Éducation Populaire et émancipation : au cœur de notre fonctionnement associatif
Attac accomplit depuis des années un travail important pour sensibiliser largement sur les thèmes prioritaires de l’association, afin de développer notre capacité à nous adresser à un public le plus large possible et aux divers réseaux militants. Pour toucher davantage ce large public, il nous faudra réfléchir aux moyens de communication à développer et aux supports produits. En particulier, il faudra réfléchir à la manière de travailler avec les organisations et collectifs qui agissent dans les espaces ruraux et péri-urbains et dans les quartiers populaires. Il conviendra également de nous impliquer dans les enjeux et luttes locales afin d’y expérimenter les horizons émancipateurs que nous portons et d’y porter les propositions concrètes pour un autre monde. Cela implique un travail étroit avec nos CL mais aussi un travail d’alliances et de rencontres avec d’autres organisations, collectifs et associations. Enfin, répondre aux sollicitations des universités et écoles et susciter les échanges semble un enjeu fondamental afin d’aller échanger avec une partie de la jeunesse. Si nous voulons que cet élargissement de notre audience se traduise par une diversification des profils militants, il faudra transformer nos modes de fonctionnement pour renforcer l’horizontalité et la lutte contre les rapports de pouvoir.

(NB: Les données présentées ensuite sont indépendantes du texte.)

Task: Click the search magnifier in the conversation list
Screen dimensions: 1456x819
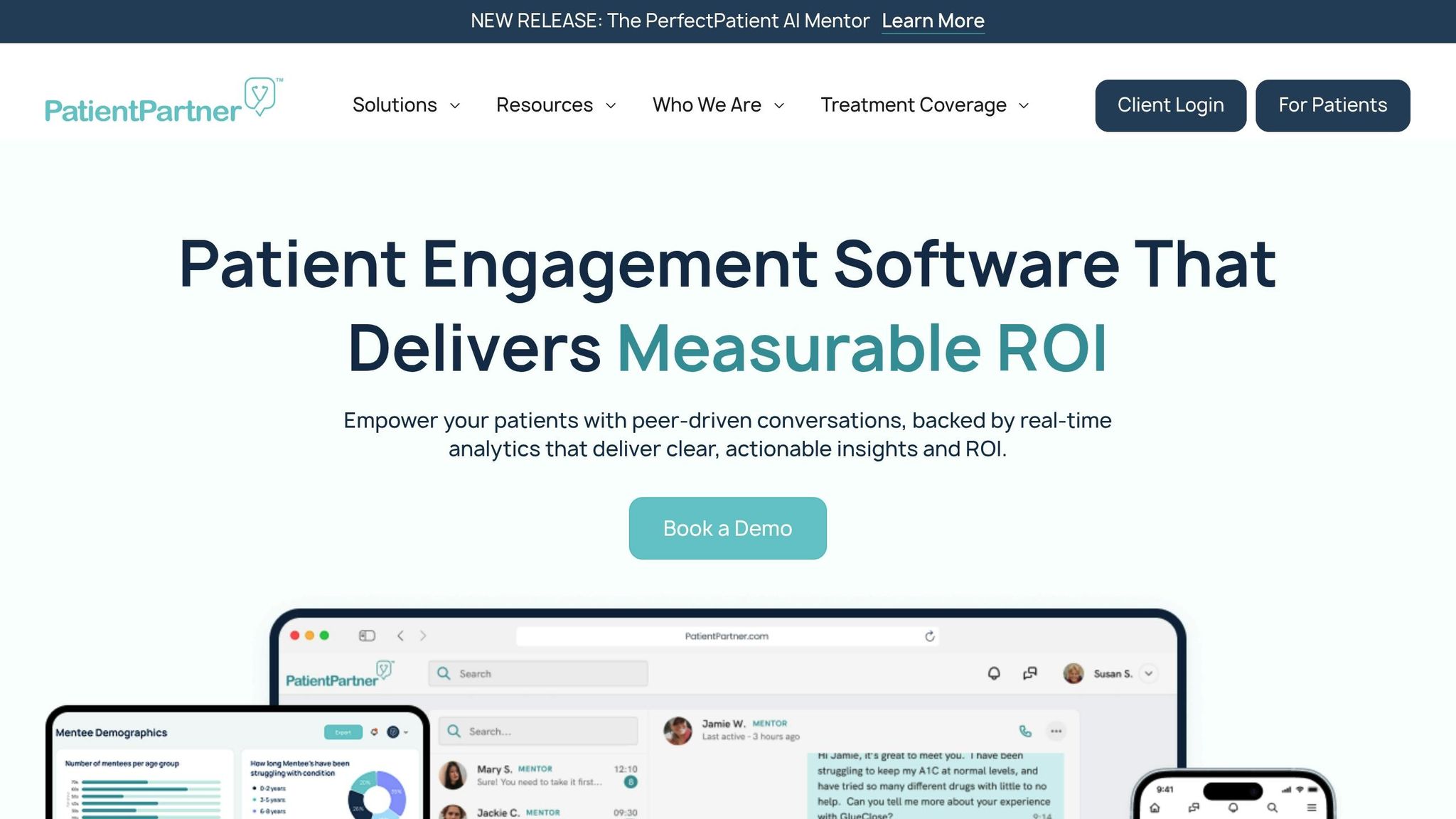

Dans cette perspective, loin de se limiter à de simples outils, l’éducation populaire est un moyen tout autant qu’un objectif.

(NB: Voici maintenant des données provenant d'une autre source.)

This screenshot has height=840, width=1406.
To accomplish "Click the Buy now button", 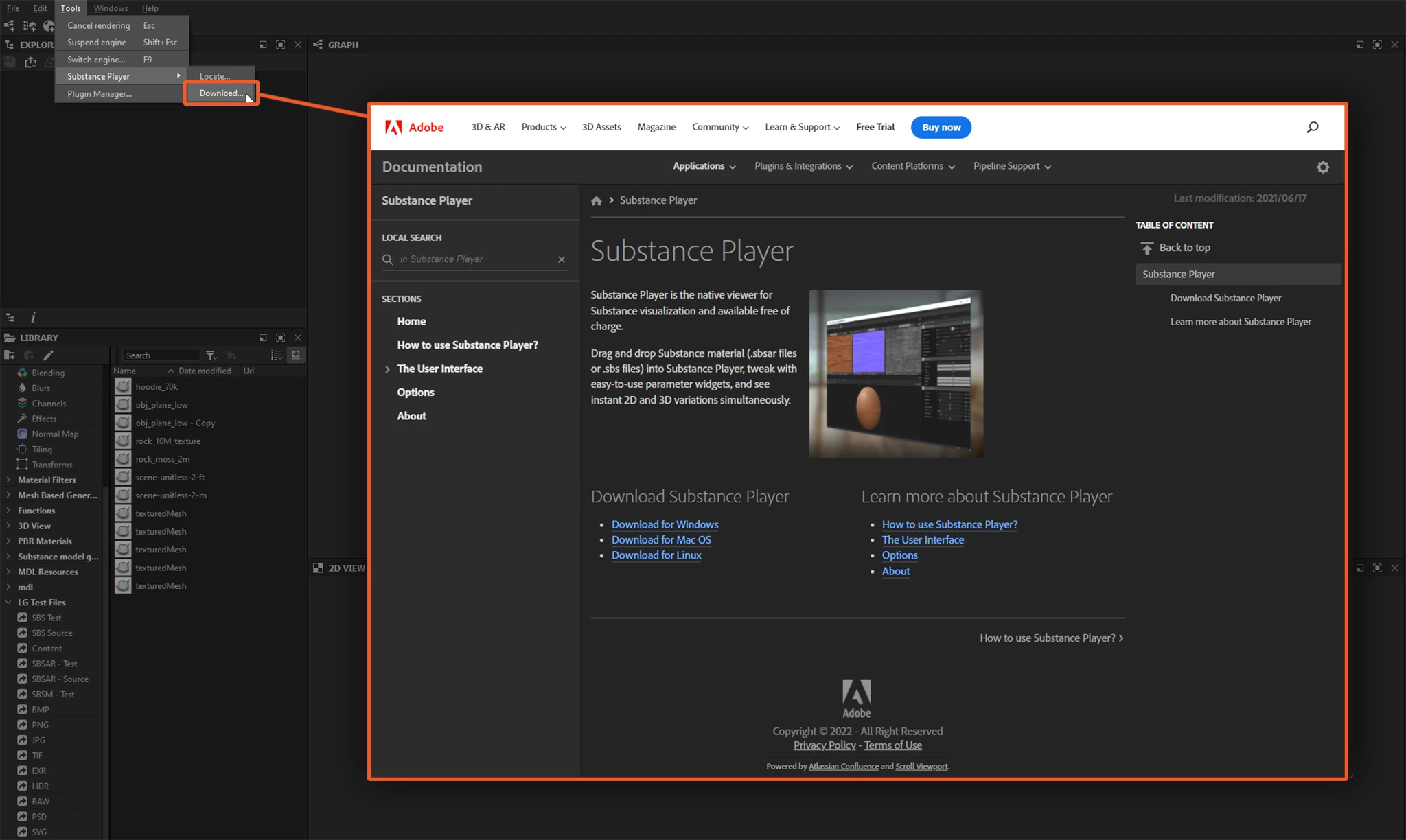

Par ailleurs, l’éducation populaire à Attac s’articule avec la production d’expertises et de savoirs utiles aux mouvements sociaux. Ces savoirs doivent se créer en sollicitant chercheur.ses et militant.es, tout en veillant à favoriser leur diffusion et leur appropriation par le plus grand nombre.
Enfin, en tant qu’association d’éducation populaire, Attac travaille sur la question du rapport au savoir, l’importance de le situer et de le rendre accessible pour toutes et tous. En cela la formation revêt bien entendu une importance fondamentale aussi bien en interne qu’en externe. Militer à Attac, c’est aussi acquérir savoirs et savoir-faire : la montée en connaissances et en compétences du plus grand nombre de militant·es est une condition pour faire d’Attac un espace où la démocratie s’expérimente et se vit.
Le soin ou « care » tel qu’il est nommé dans de nombreux milieux militants (c’est-à-dire organiser collectivement la prise en charge des besoins de toutes et tous et construire des rapports militants et organisationnel débarrassés de rapports de domination pour permettre à chacun·e de trouver sa place dans l’association) sera également une préoccupation politique et organisationnelle majeure en cohérence avec notre volonté de transformation sociale. Cela est d’autant plus nécessaire car nous faisons face à une situation politique instable et difficile ainsi qu’à une répression féroce et croissante.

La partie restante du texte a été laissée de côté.